They're not, it's just the Ibanez elitism that permeates this community and the inability to realize the subjectivity of guitar specs.


----------



## Philligan (Apr 16, 2012)

I actually think Schecter's necks get better as they add more strings; I love their 8 string necks.

I had a Damien Elite 8 and it was a solid guitar, I just wasn't crazy about the scale length. I know it's all preference, and I'm not trying to be all like "8 strings have to have 30"+ scales", but I've found that 27-28" hits the sweet spot between playability, low end definition, and sweet-sounding high strings.

Even for F#, I thought a 74 was pushing it with my Damien. Check out the new Blackjack SLS C-8. According to Schecter's website, it's got a 28" scale and Blackouts stock. I don't know why Schecter isn't advertising the new scale length more, I feel like that would win a lot of people over.

And a Sharpie will take care of that skull inlay if you're not into that kinda thing


----------



## Thor1777 (Apr 16, 2012)

i have a Schecter c8 and love it...kept it over some customs actually and I dont find the neck fat at all....not like the Ibanez but I find if pretty slim and flat, nice


----------



## Razzy (Apr 16, 2012)

Philligan said:


> I actually think Schecter's necks get better as they add more strings; I love their 8 string necks.
> 
> I had a Damien Elite 8 and it was a solid guitar, I just wasn't crazy about the scale length. I know it's all preference, and I'm not trying to be all like "8 strings have to have 30"+ scales", but I've found that 27-28" hits the sweet spot between playability, low end definition, and sweet-sounding high strings.
> 
> ...



If the sls had come out last year, I'd own one already, but the price tag on it is easily in carvin territory.


----------



## Zado (Apr 16, 2012)

Philligan said:


> I actually think Schecter's necks get better as they add more strings; I love their 8 string necks.
> 
> I had a Damien Elite 8 and it was a solid guitar, I just wasn't crazy about the scale length. I know it's all preference, and I'm not trying to be all like "8 strings have to have 30"+ scales", but I've found that 27-28" hits the sweet spot between playability, low end definition, and sweet-sounding high strings.
> 
> ...


 there's also the new hellraiser c-8 FR 28" gloss black 

- Schecter Guitar Research

bad beautie


----------



## Philligan (Apr 16, 2012)

Razzy said:


> If the sls had come out last year, I'd own one already, but the price tag on it is easily in carvin territory.
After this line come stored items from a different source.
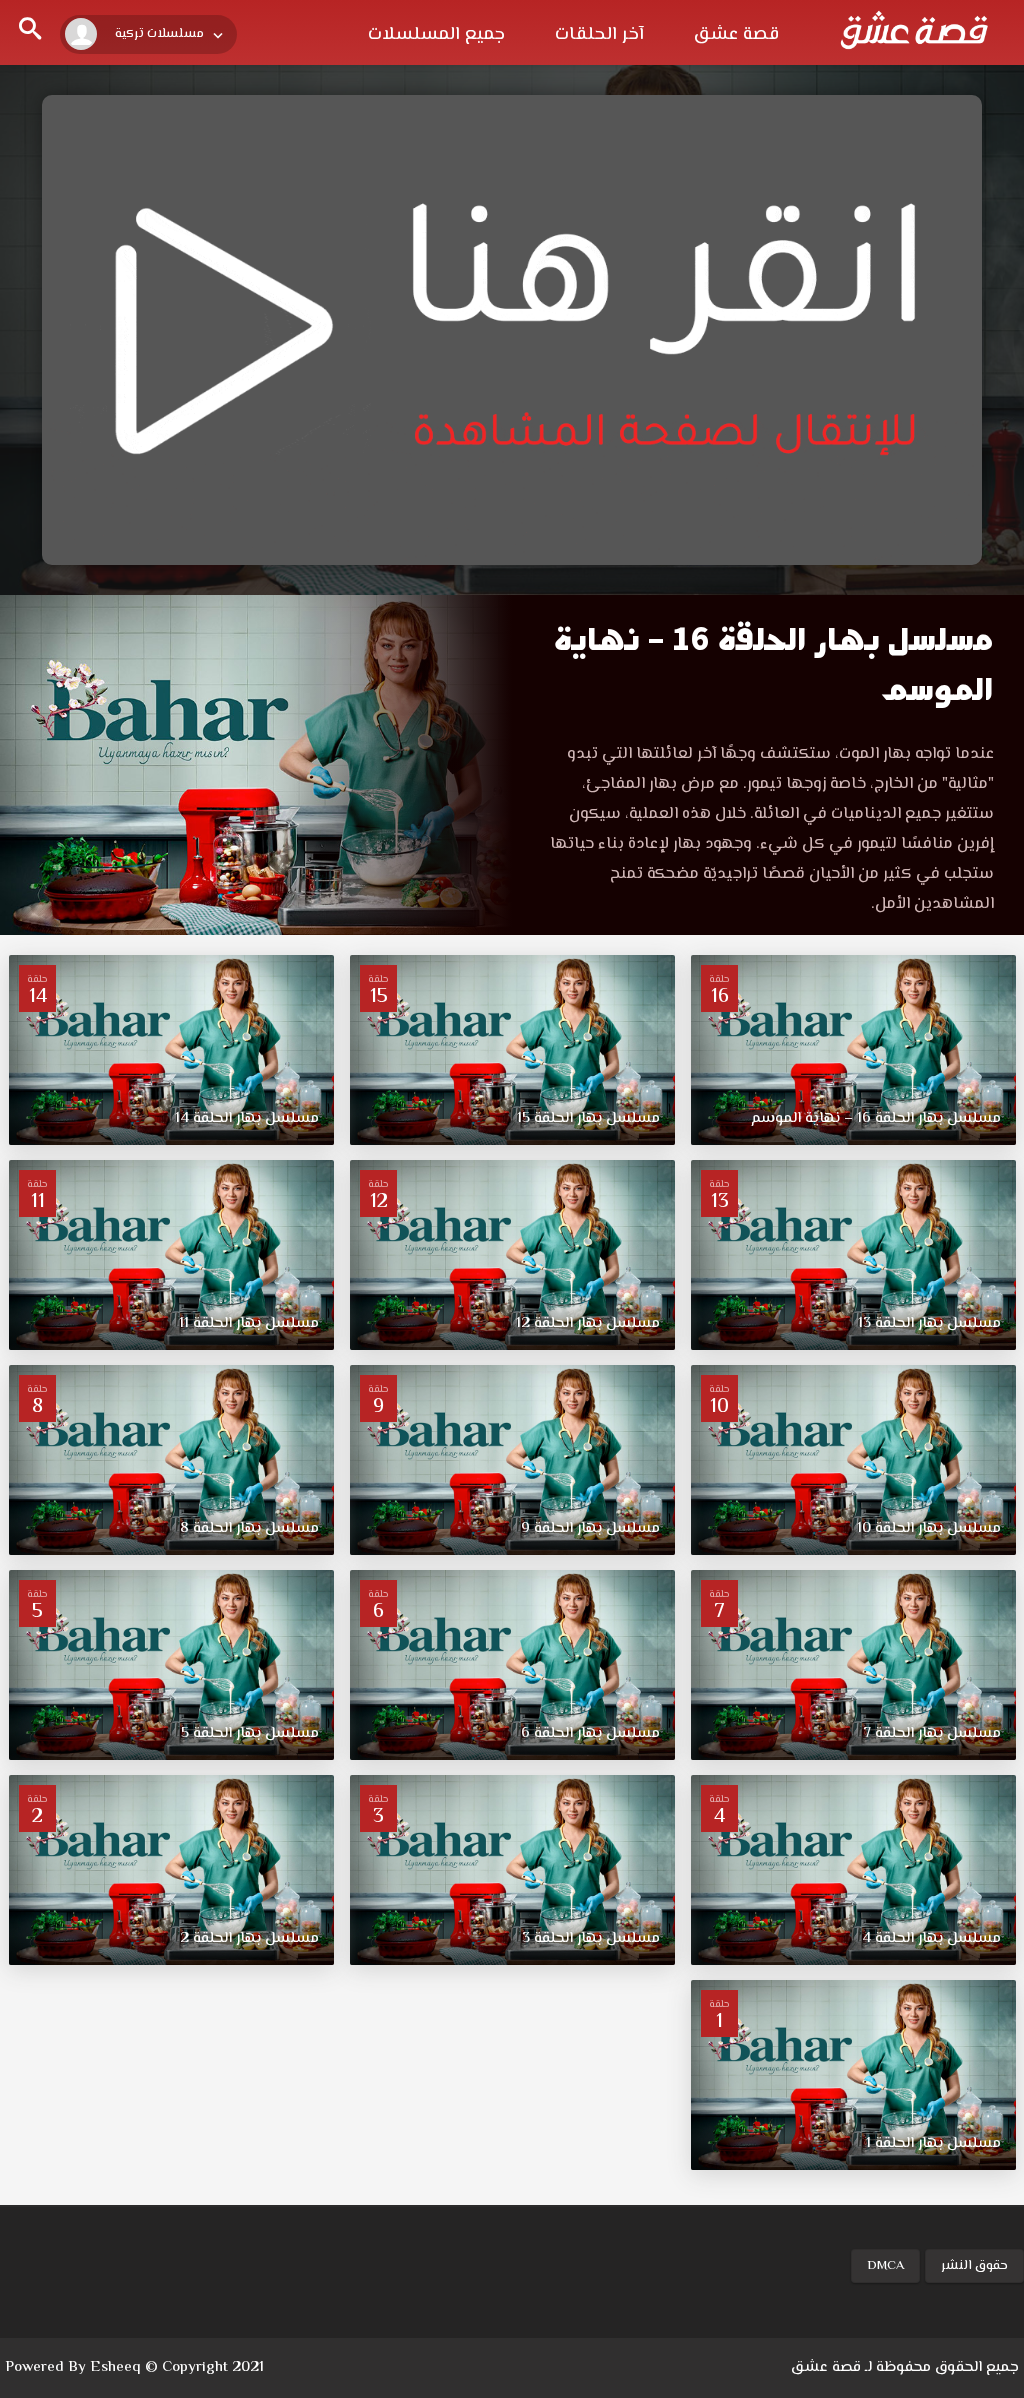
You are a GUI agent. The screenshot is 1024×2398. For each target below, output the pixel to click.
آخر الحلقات (599, 35)
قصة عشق (736, 35)
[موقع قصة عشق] (914, 30)
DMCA (885, 2266)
Aww that's a bummer haha, I figured/was hoping it would be the same $849 as the regular ones. If it's close to Carvin, then yes, Carvin for sure.


----------



## makeitreign (Apr 16, 2012)

Guitarman700 said:


> They're not, it's just the Ibanez elitism that permeates this community and the inability to realize the subjectivity of guitar specs.



I know. That's why I said that. 
I have played a few Schecters I didn't like, but it wasn't because of the necks.
That being said, I've played some lower end Schecters that played wonderfully.


----------



## Vinchester (Apr 16, 2012)

It might be the Schecter's trademark thick gloss finish that makes the neck feels thick.


----------



## guitarneeraj (Apr 16, 2012)

I played the SLS Blackjack C-8 at Musikmesse this year, and I can say it really impressed me (and I'm a HUGE Ibby Prestige neck profile fanboy). Have to say that Schecter really have a competitive edge now, FYI the SLS stands for Slim Line Series. I've owned a Blackjack C-7 before and sold it because the neck was too chunky for me to get a proper thumb placement for leads, even with ultra-low action. Although the SLS C-8 isn't in the same price range as the RGA8, you will probably end up spending on the RGA for pickups anyway, so might as well go for the Schecter, Blackouts are pretty good pickups. 

Hope this helps!


----------



## Razzy (Apr 16, 2012)

guitarneeraj said:


> I played the SLS Blackjack C-8 at Musikmesse this year, and I can say it really impressed me (and I'm a HUGE Ibby Prestige neck profile fanboy). Have to say that Schecter really have a competitive edge now, FYI the SLS stands for Slim Line Series. I've owned a Blackjack C-7 before and sold it because the neck was too chunky for me to get a proper thumb placement for leads, even with ultra-low action. Although the SLS C-8 isn't in the same price range as the RGA8, you will probably end up spending on the RGA for pickups anyway, so might as well go for the Schecter, Blackouts are pretty good pickups.
> 
> Hope this helps!



If nothing else, you can sell the blackouts. In the RGA8, you can't even throw the pickups away because the trash can will spit them back out.


----------



## broj15 (Apr 16, 2012)

I prefer the ibanez 7 string necks over schecters but I've played schecter c8 black jack atx and hellraiser and I got along with them just fine. I wish the lower cutaway was a bit wider as the narrow space compromised the upper fret access, but other than that I thought it was pretty solid for the price. If it wasn't for the inlay I would be all over a walnut satin c8 black jack atx


----------



## carcass (Apr 17, 2012)

Zado said:


> Seriously,I'm getting tired of hearing that schecters have huge,gigantic,mastodontic,wtfindawholeworld necks.Yep,they are bigger than Ibanez ones(which I personally find unplayable since they are too thin to me)no doubt 'bout it,but everything I read about is simply exaggerated.There are so many guys playing schecs out there,even 8 stringed ones,and I'm not sure they have some unhuman,enormous hands.Come on,dont be SO pussy with dat,it's just ridiculous!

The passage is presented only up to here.